Bret Easton Ellis at RNCM

Sarah-Clare Conlon, Literature Editor
Bret Easton Ellis
Author Bret Easton Ellis.

Bret Easton Ellis at Royal Northern College of Music (RNCM), Manchester 26 April 2019 Tickets from £7 — Book now

Less Than Zero, The Rules Of Attraction, American Psycho, Glamorama, Lunar Park, Imperial Bedrooms – following six acclaimed yet notorious novels, and the constant promised of a seventh, plus the short story collection The Informers, Los Angeles-based writer Bret Easton Ellis is back, but this time he’s gone down the non-fiction route.

Almost 35 years on since his debut hit the shelves in 1985 when he was just 21, and nine years since the same imploding characters were revisited, this time as they face middle age, Ellis approaches disenchantment and self-deception again, except this time it’s without the scaffold of make-believe. Entitled White, the new book – out on Picador and described by The Bookseller as a polemic – is a series of thematically related essays, each looking at our contemporary moment, delving into the distortions that Ellis discerns in our digital-dependent society.

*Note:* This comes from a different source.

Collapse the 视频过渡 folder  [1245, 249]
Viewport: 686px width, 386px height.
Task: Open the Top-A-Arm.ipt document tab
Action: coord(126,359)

‘Passionate, irreverent and hilarious’, ‘provocative, incisive, funny and surprisingly poignant’ – make up your own mind after Bret Easton Ellis speaks about and reads from new book White

In an interview with the TLS, Ellis calls the book ‘a lament from a disillusioned Gen X-er’ while his publisher Picador goes a little further, reckoning that the author ‘puts himself and his opinions on the page: eviscerating the perceived good of the social-media age, the cult of likeability and the reputation economy; denouncing censorship and defending freedom of speech; and explaining how growing up as a nihilistic Gen X-er made him who he is today.’

Since you’re asking, a quick root around Google defines Generation X – a term coined by Douglas Coupland in his 1991 novel – as ‘the generation born after that of the baby boomers (roughly from the early 1960s to late 1970s), typically perceived to be disaffected and directionless’.

White has so far been called ‘passionate, irreverent and hilarious’ and ‘provocative, incisive, funny and surprisingly poignant’ – make up your own mind after Ellis speaks about and reads from his work. In association with Waterstones, this is his first UK event of the year, part of a major publicity tour, so come armed with suitable questions.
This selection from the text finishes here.